9.9 Warranty for programming services and software products
Complaints of defects are only valid if they concern reproducible defects and if they are documented in writing within four weeks after delivery of the agreed service or, in the case of individual software, after acceptance of the program in accordance with point 7. In the case of warranty, improvement has priority over price reduction or rescission. In the event of a justified notice of defects, the defects shall be remedied within a reasonable period of time, whereby the Buyer shall enable the Contractor to take all measures necessary for examination and remedy of defects. The presumption of defectiveness in accordance with § 924 ABGB (Austrian Consolidated Federal Law, General Civil Code) shall be deemed excluded. Corrections and additions that prove necessary until the agreed service is handed over due to organisational and programme-related defects for which the contractor is responsible shall be carried out by the contractor free of charge. Costs for assistance, misdiagnosis as well as error and malfunction elimination for which the client is responsible as well as other corrections, changes and additions will be carried out by the contractor against payment. This also applies to the elimination of defects if program changes, additions or other interventions have been carried out by the customer himself or by third parties.

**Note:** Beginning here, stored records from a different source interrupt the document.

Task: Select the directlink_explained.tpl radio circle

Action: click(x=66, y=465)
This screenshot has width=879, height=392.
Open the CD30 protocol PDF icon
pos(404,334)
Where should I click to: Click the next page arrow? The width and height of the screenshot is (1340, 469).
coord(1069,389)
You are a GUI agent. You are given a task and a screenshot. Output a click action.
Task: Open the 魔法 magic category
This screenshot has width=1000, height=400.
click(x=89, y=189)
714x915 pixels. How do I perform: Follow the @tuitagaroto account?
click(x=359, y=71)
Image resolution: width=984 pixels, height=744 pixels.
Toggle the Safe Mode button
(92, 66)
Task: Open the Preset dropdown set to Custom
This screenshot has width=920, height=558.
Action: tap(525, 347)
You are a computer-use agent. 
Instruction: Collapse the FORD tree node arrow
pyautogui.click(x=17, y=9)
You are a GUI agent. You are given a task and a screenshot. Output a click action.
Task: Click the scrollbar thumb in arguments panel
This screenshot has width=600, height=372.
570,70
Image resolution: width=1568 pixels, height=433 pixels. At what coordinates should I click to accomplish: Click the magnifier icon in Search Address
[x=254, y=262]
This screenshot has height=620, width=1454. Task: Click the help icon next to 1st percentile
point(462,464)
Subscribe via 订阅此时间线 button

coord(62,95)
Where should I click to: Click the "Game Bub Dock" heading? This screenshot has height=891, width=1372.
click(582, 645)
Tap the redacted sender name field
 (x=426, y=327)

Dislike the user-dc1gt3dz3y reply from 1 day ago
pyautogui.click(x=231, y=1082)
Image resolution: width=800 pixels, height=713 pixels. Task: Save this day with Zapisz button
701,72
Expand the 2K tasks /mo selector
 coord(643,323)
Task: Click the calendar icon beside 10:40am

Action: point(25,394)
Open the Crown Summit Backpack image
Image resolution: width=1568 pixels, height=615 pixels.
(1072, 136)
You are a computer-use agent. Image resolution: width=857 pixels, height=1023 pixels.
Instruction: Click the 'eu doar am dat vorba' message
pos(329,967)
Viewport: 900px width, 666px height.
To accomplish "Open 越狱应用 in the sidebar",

Furthermore, the Contractor does not assume any warranty for errors, malfunctions or damage caused by improper operation, changed operating system components, interfaces and parameters, use of unsuitable organisational means and data carriers, if such are prescribed, abnormal operating conditions (in particular deviations from the installation and storage conditions) and transport damage. For programs that are subsequently modified by the Customer’s own programmers or third parties, any warranty by the Contractor shall lapse. If the subject of the order is the modification or supplementation of already existing programs, the warranty refers to the modification or supplementation. The warranty for the original program is not revived thereby.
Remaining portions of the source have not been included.